The prime minister’s office said he appreciated the AU envoys’ “elderly concern”.

He also told them his government’s failure to enforce the rule of law in Tigray would “nurture a culture of impunity with devastating cost to the survival of the country”.

Abiy, last year’s Nobel Peace Prize winner, has rejected international “interference”.

Fighting reportedly remained well outside the Tigray capital of Mekele, a densely populated city of a half-million people.

Civilians had been warned by the Ethiopian government they would receive “no mercy” if they didn’t separate themselves from the TPLF leaders in time.

Abiy told residents yesterday to stay indoors and disarm as the army, with tanks, was given the order to move in. His government has vowed to protect civilians.

With communications and transport links severed, it remains difficult to verify claims about the fighting that erupted on 4 November.

The TPLF once dominated Ethiopia’s government but has been side-lined under Abiy’s rule.

embedded256663766 Ethiopia’s prime minister Abiy Ahmed poses for the media after receiving the Nobel Peace Prize. (Håkon MosvLarsen / NTB Scanpix (Håkon MosvLarsen / NTB Scanpix / NTB Scanpix

Hundreds, perhaps thousands, of people have been killed. The fighting threatens to destabilise Ethiopia, which has been described as the linchpin of the strategic Horn of Africa and could even destabilise its neighbours.

Food and other supplies are running out in the Tigray region of six million people.

The United Nations continues to urge immediate access for humanitarians that is neutral and impartial.
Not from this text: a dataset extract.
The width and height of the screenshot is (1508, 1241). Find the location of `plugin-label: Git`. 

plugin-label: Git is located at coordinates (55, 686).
Ethiopia’s government has said a “humanitarian access route” would open under the management of the country’s ministry of peace but gave no details.
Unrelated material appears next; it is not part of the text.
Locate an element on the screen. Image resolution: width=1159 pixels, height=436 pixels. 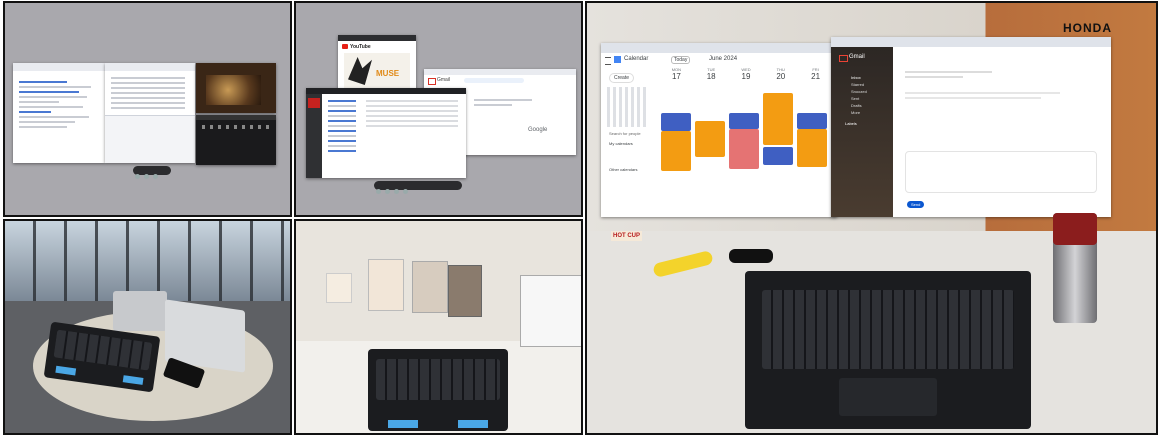
travel-mug is located at coordinates (1075, 268).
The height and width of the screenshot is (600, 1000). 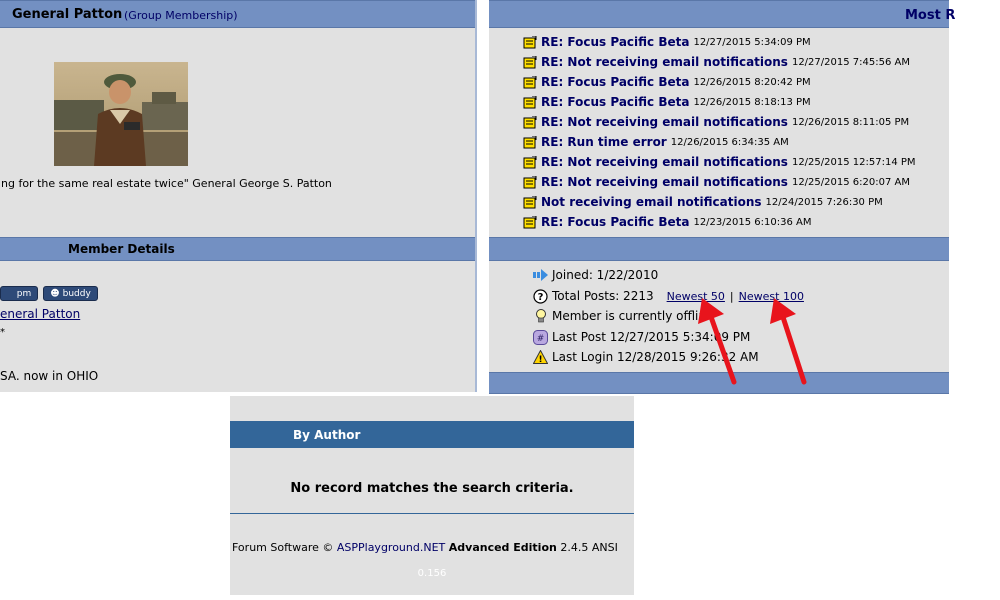 I want to click on joined-row: Joined: 1/22/2010, so click(x=596, y=275).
Multiple crises are growing. Some of the tens of thousands of refugees from Eritrea who are living in camps in northern Ethiopia have been in the line of fire as fighting sweeps by them.

Refugees have also told The Associated Press that Ethiopian forces near the border with Sudan are preventing people from leaving Ethiopia, while refugee crossings have largely slowed to a trickle. Ethiopia’s government has not commented on that.
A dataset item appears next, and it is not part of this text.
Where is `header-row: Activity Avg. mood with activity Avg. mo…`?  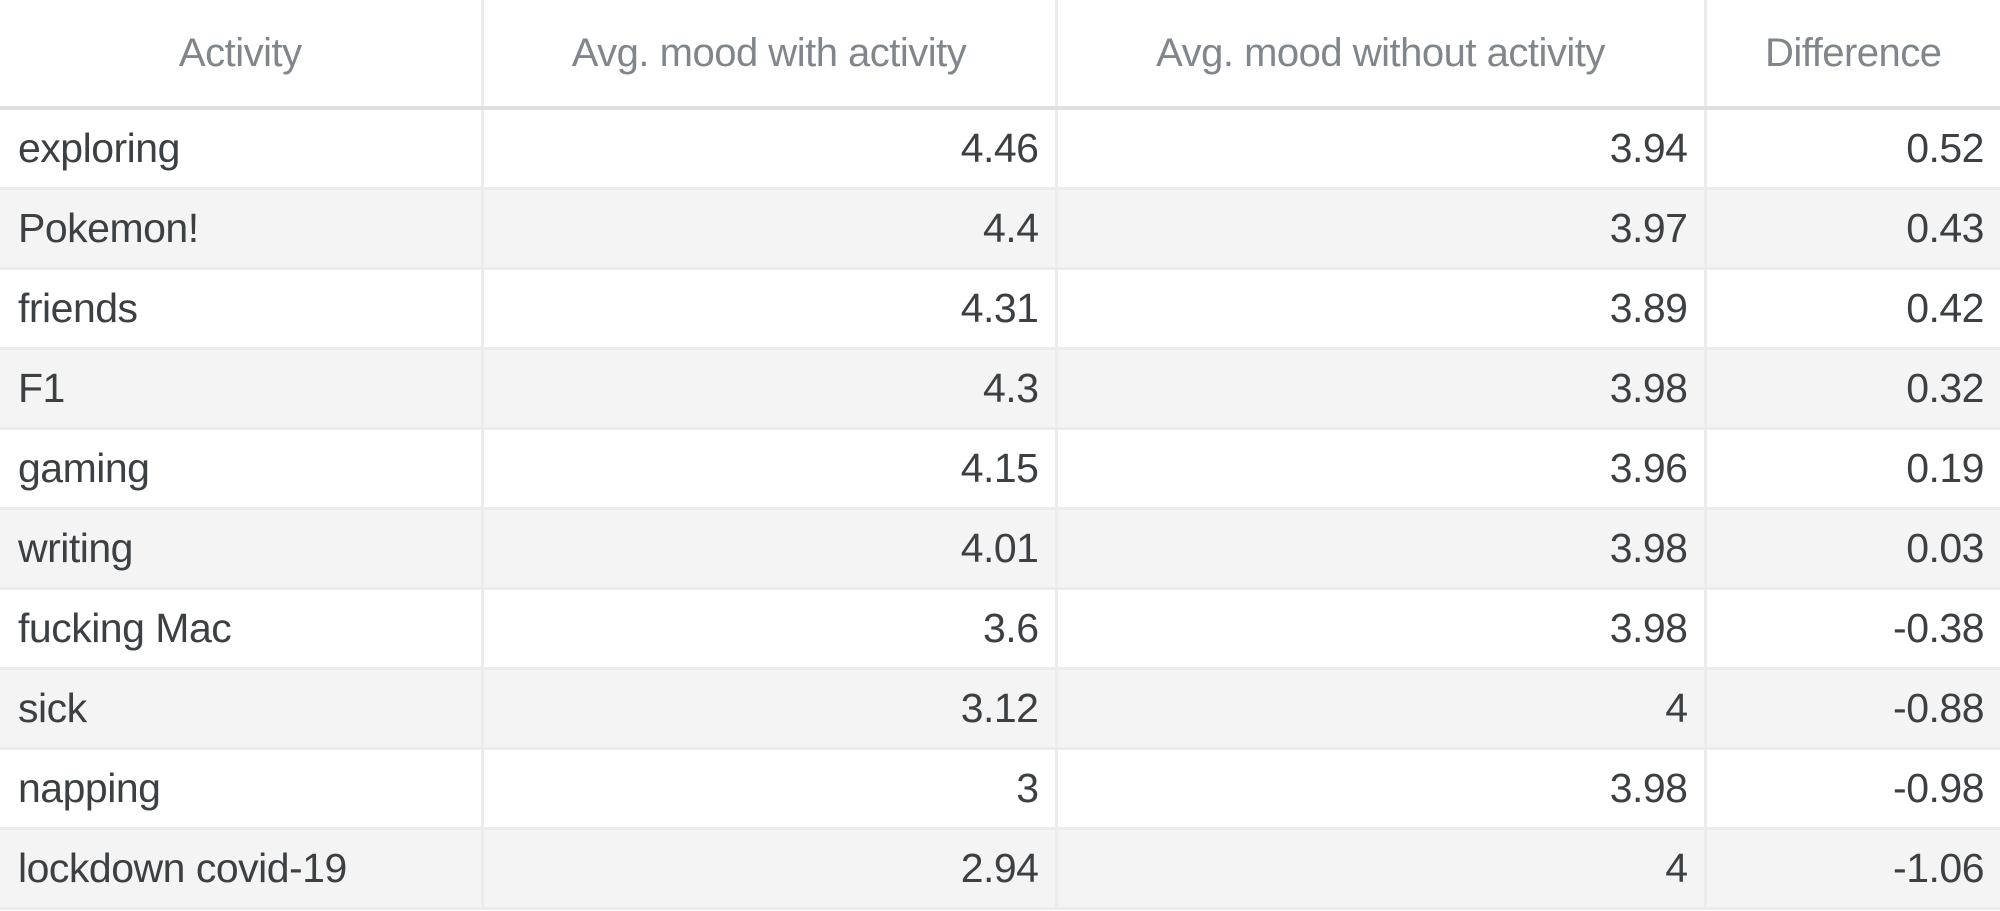 header-row: Activity Avg. mood with activity Avg. mo… is located at coordinates (1000, 55).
embedded256817433 More than 40,000 refugees have crossed into Sudan. Nariman El-Mofty / AP Nariman El-Mofty / AP / AP

More than 40,000 refugees have crossed into a remote part of Sudan where local communities and humanitarian workers struggle to provide food, shelter and care. Nearly half of the refugees are children.

The spread of Covid-19 is just one concern.

Mohammed Rafik Nasri, from the UN refugee agency, said: “We cannot keep social distancing here in the camp.

It is really challenging among the several issues in need that are growing because the number is growing.

“Today we are receiving a convoy of 1,000 arriving in the camp. And shelter is one of the biggest challenges that we have at the moment.”

Scared, sometimes without word of loved ones left behind, the refugees continue to share horrific accounts of the fighting and plead for it to stop.

One refugee Atsbaha Gtsadik said: “It makes me so sad. The country has no peace.

“You see one tribe killing another. It is so hard.”